A alimentação revela centralidades de proximidade
O Centro concentra 82 estabelecimentos no recorte de alimentação. Jacarandá aparece com 14 e Jacaré com dez. A zona rural tem três; Contorno, dois.
Em cidades de menor porte, minimercados, açougues, bebidas, restaurantes e lanchonetes ajudam a identificar onde moradores conseguem resolver necessidades sem deslocamento ao Centro. Por isso, a distribuição da alimentação será tratada como pauta de serviço e economia local, não apenas como contagem empresarial.
Saúde continua fortemente concentrada
No recorte amplo da divisão de saúde, o Centro reúne 20 estabelecimentos. Há registros isolados em Bairro Novo, Poço d’Água e outros endereços, mas nenhuma segunda concentração comparável.
Para a futura matéria de saúde privada, o Portal vai filtrar a natureza jurídica e excluir estruturas públicas. Essa etapa é indispensável para não apresentar unidades municipais ou estaduais como oferta empresarial privada.
A camada dos últimos cinco anos mostra renovação fora do Centro
Dos estabelecimentos atuais, 277 do Centro começaram desde setembro de 2021. A zona rural registra 34; Jacaré, 19; Novo, 14; Contorno, 13; Bairro Novo, dez.
Novo chama atenção pela proporção: 14 dos 21 estabelecimentos atuais iniciaram atividade nessa janela. Bairro Novo tem dez de 13. Em bases pequenas, percentuais oscilam bastante, mas a presença de uma maioria de registros recentes é um sinal de mudança territorial que merece acompanhamento.
Filadélfia pode ser lida como uma economia comercial em transição
O comércio continua dominante, o Centro permanece central e o emprego formal recente inspira cautela. Ao mesmo tempo, logística, vestuário e bairros com forte participação de negócios recentes apontam mudança na composição interna.
O que vai determinar se essa transição se consolida é a permanência dos negócios e sua capacidade de gerar renda e empregos. Por isso, o especial será conectado às próximas competências do Caged e às atualizações mensais da base do CNPJ.

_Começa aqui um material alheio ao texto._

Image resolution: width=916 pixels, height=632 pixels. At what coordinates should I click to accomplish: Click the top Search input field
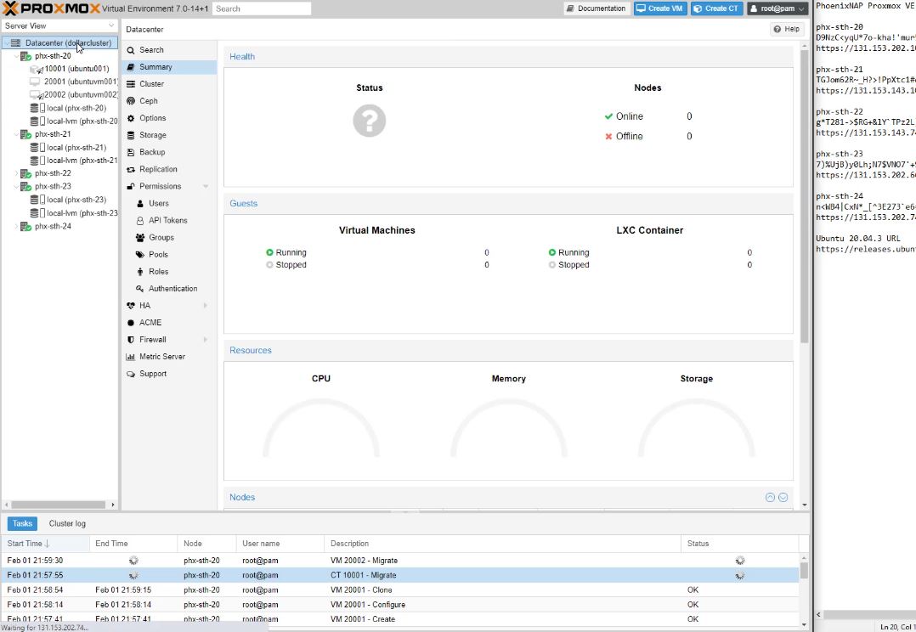[x=261, y=8]
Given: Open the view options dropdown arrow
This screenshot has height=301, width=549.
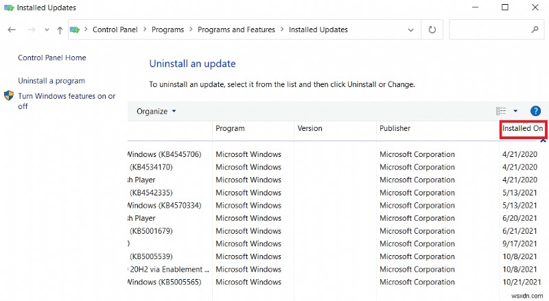Looking at the screenshot, I should [515, 111].
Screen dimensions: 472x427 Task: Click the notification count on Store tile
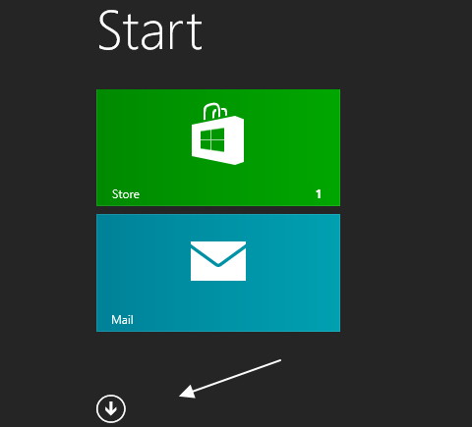point(319,194)
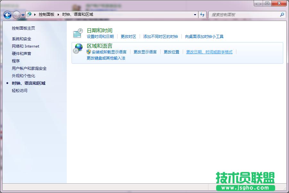Screen dimensions: 289x193
Task: Select 外观和个性化 in the sidebar
Action: (23, 76)
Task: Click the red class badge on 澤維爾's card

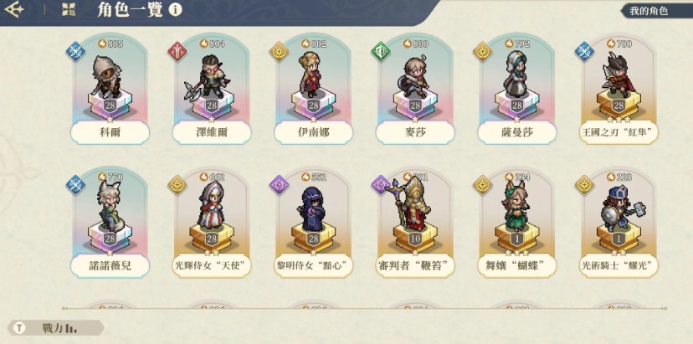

Os próximos desdobramentos terão função própria: automotivo no Contorno, alimentação em Jacarandá, comércio em Jacaré, serviços fora do Centro, construção e negócios surgidos nos últimos cinco anos.
Filadélfia tem densidade empresarial próxima à de Campo Formoso
Com aproximadamente 48,9 estabelecimentos por mil habitantes, Filadélfia apresenta densidade praticamente igual à de Campo Formoso, que registra cerca de 49,1. A semelhança termina quando se observa a composição: Filadélfia é mais comercial e mais concentrada no Centro, enquanto Campo Formoso possui base maior, mais atividades e distribuição territorial mais ampla.
Essa comparação mostra por que o Piemonte Econômico trabalha com várias camadas. Duas cidades podem ter proporção semelhante de CNPJs por habitante e, ainda assim, possuir estruturas muito diferentes em diversidade, bairros, emprego e setores.
O acompanhamento das próximas atualizações permitirá verificar se os bairros recentes mantêm o ritmo e se a maior presença de logística se converte em emprego ou apenas em formalização de pequenos prestadores.
Essa leitura será atualizada à medida que novas competências empresariais e de emprego forem incorporadas ao painel regional.